A strange vibe

 

General Photography

Time and again I’ve come across someone saying that there was something wrong if a photographer was spending a lot of time and effort on a single, staged photo. I’m sure you’ve seen this kind of criticism, it’s typically brought up when people talk about Gregory Crewdson’s work, and it’s bound to come up again now that there’s a big Jeff Wall show at MoMA (see this most recent article to get some background about Jeff Wall).

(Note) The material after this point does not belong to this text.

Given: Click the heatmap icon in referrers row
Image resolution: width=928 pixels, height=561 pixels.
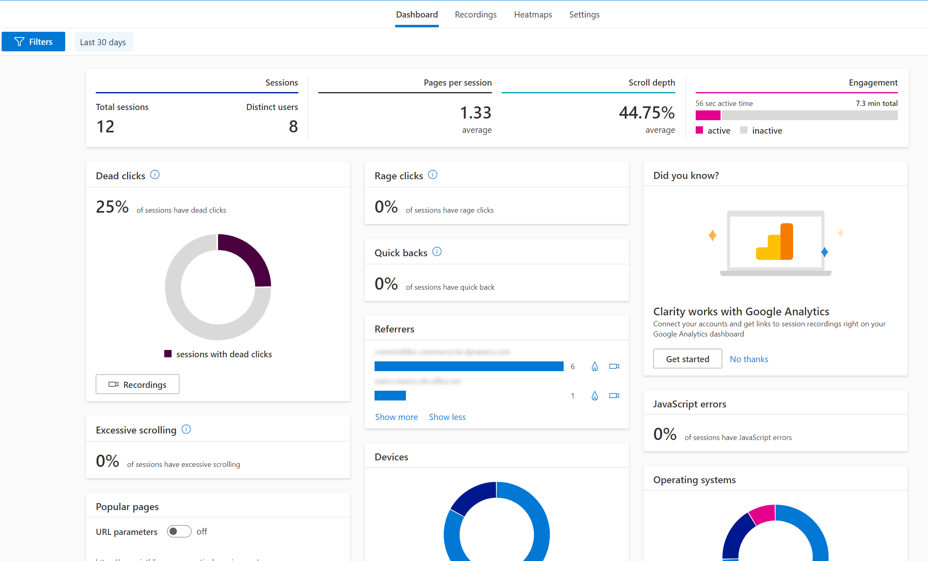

I don’t know what it is that bothers me about this kind of criticism, but for me I feel very uncomfortable about it. After all, what’s wrong with Gregory Crewdson hiring a huge crew of people and then staging photos, Hollywood-production style? It can’t really be that the photos are staged and, thus, artificial. Or maybe it is? But then how much sense would this make given that your average magazine basically contains only artificial people (at a bookstore yesterday, I found a magazine “for men”, whose cover model was so heavily airbrushed that she looked like an android)? So it can’t be the “artificial” bit - especially since (as is well known) combining several exposures into one has long been a staple of photography.

It must be the staged bit then. Why is it wrong to elaborately stage photos, especially if the goal is to create a piece of art that references or or follows tradition? Why is that bad? And why should those photos then not have the same scales as traditional paintings? (The light box thing is an entirely different matter; after I saw Jeff Wall’s big retrospective at the Tate a while ago, I thought that those light boxes were ruining quite a bit of the effect of the photos…)

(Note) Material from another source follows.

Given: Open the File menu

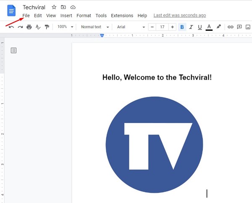Looking at the screenshot, I should click(x=26, y=16).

How is hiring twenty people and making them wait in some location until the light is right bad? And how would it be different from waiting for days in a spot to take some landscape photo? Why leave the staging of sets and scenes to the people with movie cameras?

Is it the belief that photography is somehow more “real” or “authentic” when it’s just a snapshot? Wouldn’t that mean that we’d permanently confine photography to the art world’s cat table?